Un video de apenas 44 segundos ha encendido la conversación digital y, de paso, el miedo colectivo. Las imágenes, grabadas en el Hospital de Rawatbhata, en Rajasthan, muestran a una adolescente de 14 años protagonizando un episodio alarmante mientras permanecía internada por una enfermedad no especificada.
En el clip, que rápidamente se viralizó en redes sociales, la menor aparece realizando movimientos erráticos, emitiendo sonidos guturales e incluso intentando escalar las paredes de su habitación, una escena que desató pánico entre otros pacientes y personal médico presente en el pabellón.

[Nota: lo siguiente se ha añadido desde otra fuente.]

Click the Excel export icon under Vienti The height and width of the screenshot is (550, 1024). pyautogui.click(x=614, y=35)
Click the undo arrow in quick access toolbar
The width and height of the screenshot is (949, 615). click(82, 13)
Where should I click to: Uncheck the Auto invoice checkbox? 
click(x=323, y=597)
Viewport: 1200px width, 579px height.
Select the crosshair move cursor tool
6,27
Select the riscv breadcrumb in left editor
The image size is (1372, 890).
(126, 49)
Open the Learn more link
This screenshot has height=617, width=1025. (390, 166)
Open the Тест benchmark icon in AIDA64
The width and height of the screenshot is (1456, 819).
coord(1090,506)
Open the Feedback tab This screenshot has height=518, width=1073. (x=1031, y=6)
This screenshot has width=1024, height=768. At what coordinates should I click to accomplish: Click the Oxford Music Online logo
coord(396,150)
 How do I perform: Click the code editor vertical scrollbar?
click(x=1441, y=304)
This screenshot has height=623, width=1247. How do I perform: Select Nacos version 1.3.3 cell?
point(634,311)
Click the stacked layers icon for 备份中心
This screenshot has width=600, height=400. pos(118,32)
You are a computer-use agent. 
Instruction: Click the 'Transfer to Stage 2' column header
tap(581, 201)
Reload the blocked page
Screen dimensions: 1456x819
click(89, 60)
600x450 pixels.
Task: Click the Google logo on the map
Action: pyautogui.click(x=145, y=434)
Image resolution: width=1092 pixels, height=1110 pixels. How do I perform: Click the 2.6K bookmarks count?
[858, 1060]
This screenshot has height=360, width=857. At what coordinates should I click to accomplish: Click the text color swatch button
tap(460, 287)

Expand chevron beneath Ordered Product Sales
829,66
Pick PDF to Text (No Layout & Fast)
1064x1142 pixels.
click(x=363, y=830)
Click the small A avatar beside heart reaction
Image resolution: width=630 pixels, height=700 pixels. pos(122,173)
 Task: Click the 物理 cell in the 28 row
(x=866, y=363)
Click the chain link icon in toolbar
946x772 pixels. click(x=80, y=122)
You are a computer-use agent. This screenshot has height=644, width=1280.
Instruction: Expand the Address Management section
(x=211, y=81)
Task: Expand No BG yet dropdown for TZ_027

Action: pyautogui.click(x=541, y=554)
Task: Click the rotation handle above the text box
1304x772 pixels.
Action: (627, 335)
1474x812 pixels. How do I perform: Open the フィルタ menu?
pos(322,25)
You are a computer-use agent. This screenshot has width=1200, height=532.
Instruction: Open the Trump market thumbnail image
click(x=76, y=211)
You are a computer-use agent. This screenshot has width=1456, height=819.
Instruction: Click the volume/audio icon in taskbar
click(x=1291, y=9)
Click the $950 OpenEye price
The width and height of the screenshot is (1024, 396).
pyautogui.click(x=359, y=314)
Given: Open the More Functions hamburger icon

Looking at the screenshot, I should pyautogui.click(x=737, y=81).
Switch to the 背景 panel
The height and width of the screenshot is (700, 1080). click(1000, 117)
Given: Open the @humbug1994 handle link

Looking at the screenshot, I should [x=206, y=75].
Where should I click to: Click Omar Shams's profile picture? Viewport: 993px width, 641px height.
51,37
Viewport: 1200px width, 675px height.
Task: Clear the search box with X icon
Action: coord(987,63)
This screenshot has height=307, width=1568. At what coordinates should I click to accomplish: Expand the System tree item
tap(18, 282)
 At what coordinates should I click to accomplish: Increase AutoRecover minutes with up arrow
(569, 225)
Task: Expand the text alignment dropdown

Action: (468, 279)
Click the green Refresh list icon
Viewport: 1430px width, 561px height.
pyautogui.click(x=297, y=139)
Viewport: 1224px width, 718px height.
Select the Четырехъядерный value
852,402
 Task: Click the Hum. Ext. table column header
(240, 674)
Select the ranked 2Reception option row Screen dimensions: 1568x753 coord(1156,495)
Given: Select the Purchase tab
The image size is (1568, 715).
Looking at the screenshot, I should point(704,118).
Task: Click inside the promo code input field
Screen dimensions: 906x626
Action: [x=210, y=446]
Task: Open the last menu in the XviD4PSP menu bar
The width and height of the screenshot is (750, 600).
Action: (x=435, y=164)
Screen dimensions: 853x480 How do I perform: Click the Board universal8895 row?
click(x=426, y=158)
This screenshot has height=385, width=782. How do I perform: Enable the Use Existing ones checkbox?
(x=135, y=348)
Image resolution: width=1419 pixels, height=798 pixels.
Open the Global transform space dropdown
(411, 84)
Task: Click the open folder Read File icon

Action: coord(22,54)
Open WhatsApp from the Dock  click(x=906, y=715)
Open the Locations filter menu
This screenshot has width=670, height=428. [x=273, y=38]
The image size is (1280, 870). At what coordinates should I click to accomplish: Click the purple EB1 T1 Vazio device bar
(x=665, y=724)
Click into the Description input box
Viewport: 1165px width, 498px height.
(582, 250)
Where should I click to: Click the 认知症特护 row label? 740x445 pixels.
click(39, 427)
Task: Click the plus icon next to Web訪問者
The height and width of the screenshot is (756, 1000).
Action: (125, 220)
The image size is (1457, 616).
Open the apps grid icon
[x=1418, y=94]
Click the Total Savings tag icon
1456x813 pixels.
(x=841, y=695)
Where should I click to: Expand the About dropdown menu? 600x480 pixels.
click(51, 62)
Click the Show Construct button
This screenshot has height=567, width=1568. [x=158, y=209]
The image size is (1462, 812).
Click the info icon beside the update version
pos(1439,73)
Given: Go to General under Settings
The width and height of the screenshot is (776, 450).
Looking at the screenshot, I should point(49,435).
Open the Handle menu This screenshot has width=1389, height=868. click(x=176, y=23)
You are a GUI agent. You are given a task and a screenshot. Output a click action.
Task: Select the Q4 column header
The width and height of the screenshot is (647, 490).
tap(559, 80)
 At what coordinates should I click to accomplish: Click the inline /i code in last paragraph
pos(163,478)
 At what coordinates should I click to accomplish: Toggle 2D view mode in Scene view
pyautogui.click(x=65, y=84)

Como era de esperarse, las teorías no tardaron en aparecer. Algunos usuarios han sugerido una supuesta “posesión espiritual”, alimentando narrativas sensacionalistas que, aunque atractivas, carecen de sustento científico.
Frente a esto, especialistas y observadores médicos han sido claros: lo ocurrido corresponde, con alta probabilidad, a un episodio crítico vinculado a trastornos neurológicos o psicológicos complejos. Este tipo de manifestaciones puede presentarse en situaciones extremas de estrés, crisis médicas o padecimientos no diagnosticados.
El caso pone sobre la mesa un tema incómodo pero necesario: la facilidad con la que se distorsionan hechos médicos en la era digital. Entre el morbo y la desinformación, la salud mental sigue siendo terreno fértil para el malentendido.